Phoebe, you are amazing!!!!!! As I wrote in a previous comment, "If you carry on like this, you will soon convince the world that Shakespeare was Edward de Vere!" You have done more for to popularize SAQ in a couple of years than all the Oxfordians put together in the last century. We are so proud of you and you heartily deserve the name "Phoebe De Vere". Keep walking...
Phoebe's right: professors in the humanities are not often enough confronted with empirical hard truths ("punched in the face with the facts"), and the Shakespeare Authorship Question is Exhibit A.
Two things. One: Yes, they are on the outside of an inside joke. Two: They control what young minds learn in academia. Fortunately there is a thing called youtube.
Mr. Andrew Gurr expressed his wish to see my entire set of Oxfordian discoveries. So, there ARE academic exceptions, worth to mention and to acknowledge. He directed for about 20 years the rebuilding of the Globe Theatre, perhaps the most famous, most respected Stratfordian in the world.
Since when is Love's Labour's Lost a Problem Play? It does have a surprisingly somber ending, but the play is about as paradigmatic an example of romantic comedy as any you'd find in the Shakespearean canon.
That’s fair, I was kind of conflating the classical definition of “problem plays” with “plays that people have a problem understanding today” but my broader point remains the same, for example Troilus and Cressida is very jarring with its tonal shift and is considered a PP, but it makes way more sense when you have the context that Edward de Vere is portraying himself as Troilus and Ann Vavasour as Cressida… he had just been imprisoned for impregnating Vavasour out of wedlock and this was his attempt to blame it all on her so that queen elizabeth (portrayed as Helen of Troy) would accept him back into Court. LLL similarly makes sense when you realize that the ending with no marriage reflects the reality that Elizabeth tricked Ivan and several other Russians who thought they would be taking home English wives
The Earl of Oxford, Edward de Vere was in all the Italian locations featured in "Shakespeare's" Italian plays. He had access to Royal courts of England & Italy. He also had access to one of the biggest libraries in Elizabethan England belonging to William Cecil, his father-in-law. "Shakespeare" didn't leave a single book in his will. de Vere was also rumoured to be bisexual, hence the sonets are all written to another man.
Shakespeare was not born of humble origins and he was definitely NOT a peasant. His father had what we would call managerial jobs-high bailiff (i.e., mayor), justice of the peace, and alderman. John Shakespeare applied for a coat of arms, a process completed by his son. That’s a BFD in Britain, then as now. The narrator of this video should stop offering fantasies and do her homework.
Do you have any evidence to support your claims that the Shaksperes of Stratford were literate? Any example of something that anyone of them wrote would suffice.
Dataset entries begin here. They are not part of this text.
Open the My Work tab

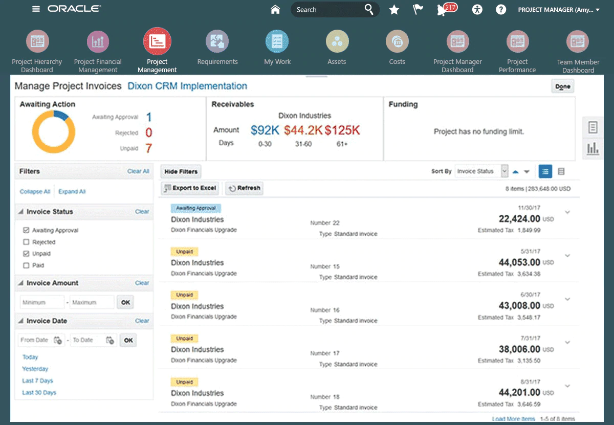[x=277, y=41]
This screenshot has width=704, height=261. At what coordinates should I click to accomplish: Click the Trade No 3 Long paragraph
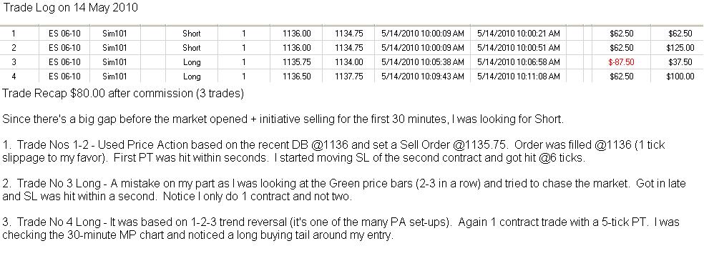(344, 191)
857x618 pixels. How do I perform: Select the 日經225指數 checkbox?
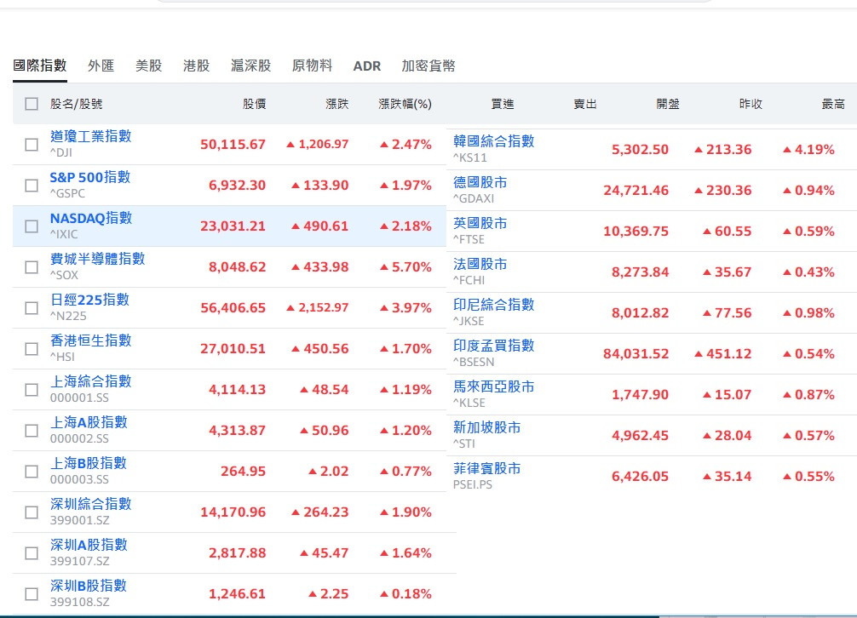coord(32,308)
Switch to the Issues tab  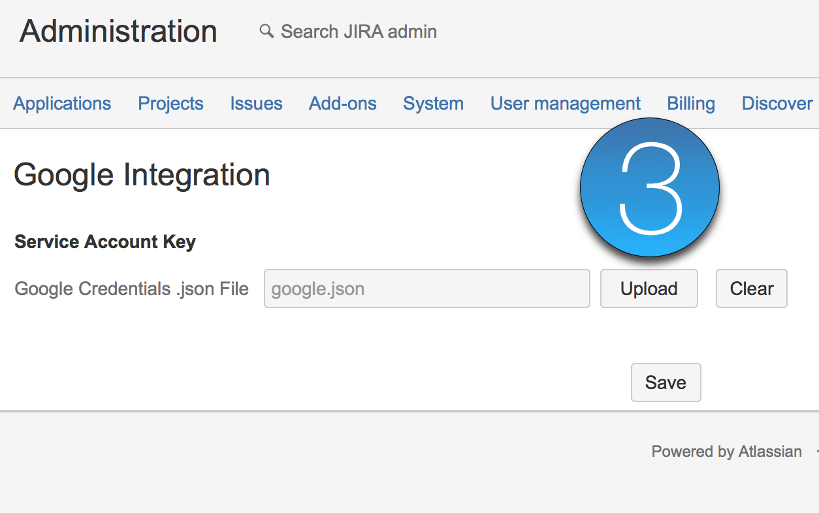point(256,103)
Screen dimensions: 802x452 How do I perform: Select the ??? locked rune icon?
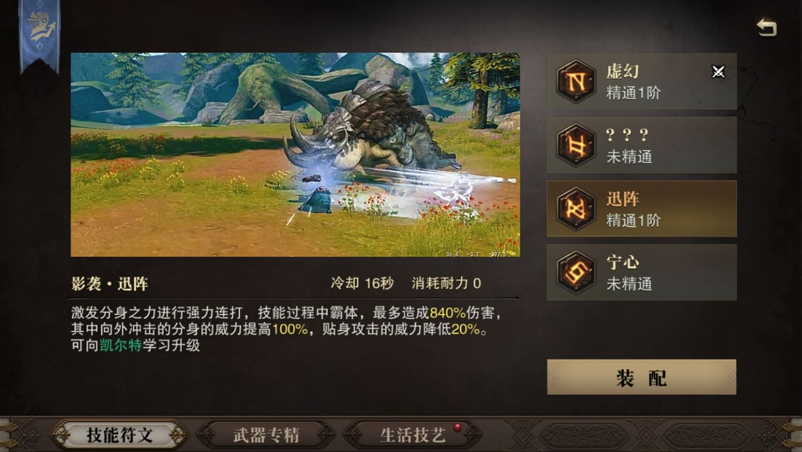coord(575,145)
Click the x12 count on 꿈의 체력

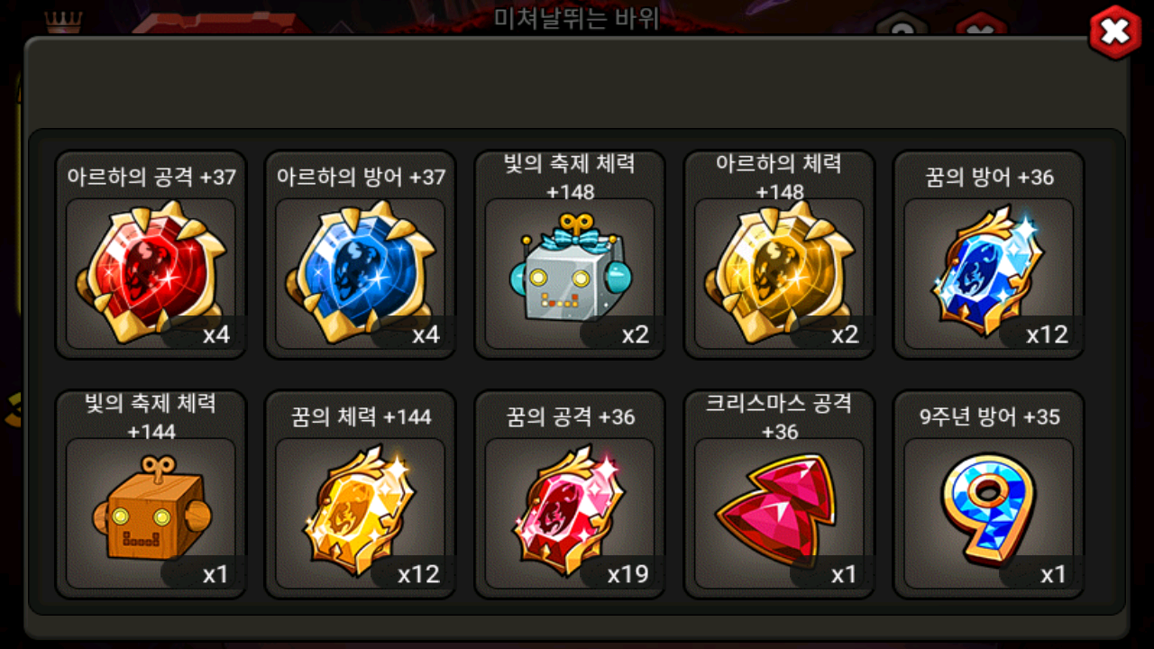pos(418,574)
Will has provided us with a few scrawled signatures, all spelled differently, hardly the hand of a professional writer. Professional historians have been looking for any such evidence for centuries.
thanks for your comment. John Shakespeare's application for a coat of arms was rejected with the bureaucrat's stamp of 'Without right". years later, his son Will was able to get the coat of arms through the intervention of his benefactor the Earl of Oxford, whose close friend historian William Camden was now in charge of approving applications for coats of arms. Will adopted the motto "non sans droit" (not without right) as a smug rebuttal to the bureaucrat who had snubbed his father years ago. Will profited from a financial relationship with the Earl of Oxford because he functioned as the "front man" of the plays, similar to how a 20something freed slave in Ancient Rome named Terence was the front man for the Patrician senator or senators who actually wrote the plays but didn't want to subject themselves to scandal. an important poem from John Davies of Hereford published soon after de Vere's death refers to "Shakespeare" as "our English Terence", alluding to the front man arrangement.
@@joekostka1298 My uncle was Princeton educated and his handwriting was block capitals that were nearly illegible. He had crappy handwriting. So what? The way to defeat Stratfordians is not through endless whining about Will but by producing documentary evidence that somebody else wrote the plays and poems.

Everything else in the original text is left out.